文書抜粋:
>>>

愛知医科大学の入試ミスで80名が不合格となって二次試験の受験試験があると通知したというニュースを見ました。
不合格で気持ちを切り替えて次の受験に進んでいるだろうに急に言われても・・・って受験生を舐めているんじゃありませんか?!この大学に入学したい気持ちが失せますよ!
医学部の入試のこと、医学部に入るころの話について、医学部志望の方向けです。
正常解剖と病理解剖について(医学生・研修医時代)~ドクターエッグスを読んで振り返る~ で漫画ドクターエッグスについて触れましたが、朝日新聞のインタビュー記事(筆者の三田紀房先生、作品協力の研修医の話)から引用します
主人公の円千森くんが成績がいいというだけの理由で、高校の先生に医学部受験をすすめられ、医学部に入ったところから物語が始まります
最初から「医者になる」と決めて医学部に入っている学生は、ひと握りだと思います。「医師になりたいかも」という人もせいぜい3、4割で、円くんと同じように「何となく」が4割くらい
https://www.asahi.com/thinkcampus/article-101233/
医者希望の理由がなんとなくがあるのですね。

<<<

課題内容: 医学部入試と志望理由についての文章を、最後の文に続けて書き進めてください。

提供情報:

>>>

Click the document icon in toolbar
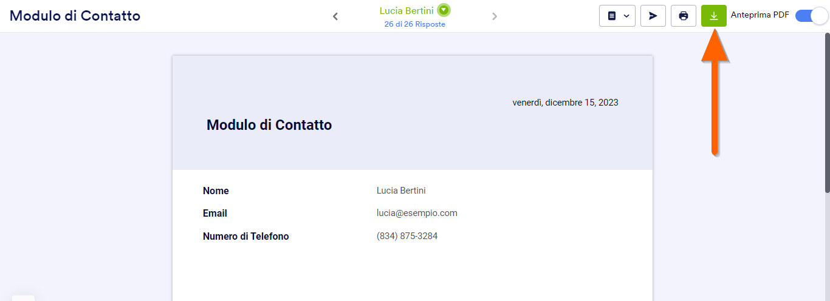Image resolution: width=830 pixels, height=301 pixels. [612, 16]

<<<

解答:
漫画でも描写がよくされていますが、医学部は6年の生活で低学年は一般教養、途中から医学部教養、病院実習とあり、たいていは部活動も行うので結構ハードです。生半可な気持ちや親に言われてというモチベーションが低い場合は留年したり、中退する可能性、国試浪人もあります。
漫画は現実の話ではないですが、この主人公は実習や人間関係を経て、医師を心から志していく様子が見られます。
医師を目指したのは小学生のころ
自分はどうだったか?
身近な親族が脳梗塞で長い間寝たきりの状態で自宅で介護生活を送っていてリハビリテーションに興味をもったこと、アトピー性皮膚炎のため皮膚科への通院が小学校から続いたことなどから、小学生の頃には医者になりたいと希望を持っていました。だからこれをしたということはありませんが、小学校の頃は定番の保健委員を務めていましたね。
現役時代では医学部受験に間に合わなかった
中学では受験を意識しないで回りの子が行くというので数学、英語、高校からは受験を意識して化学の塾に通っていましたが、当時はセンター試験で社会や国語を含めて網羅して勉強するのは間に合っていませんでした。
1月のセンター試験の結果からも危ういももの、強気の国公立の前期、後期だけの受験をしました。そこであえなく不合格となりました。
浪人して、予備校に通い全教科を受験用に学びました。後々考えても高校時代の自分の勉強法だけでは医学部に現役合格は無理だったと思います。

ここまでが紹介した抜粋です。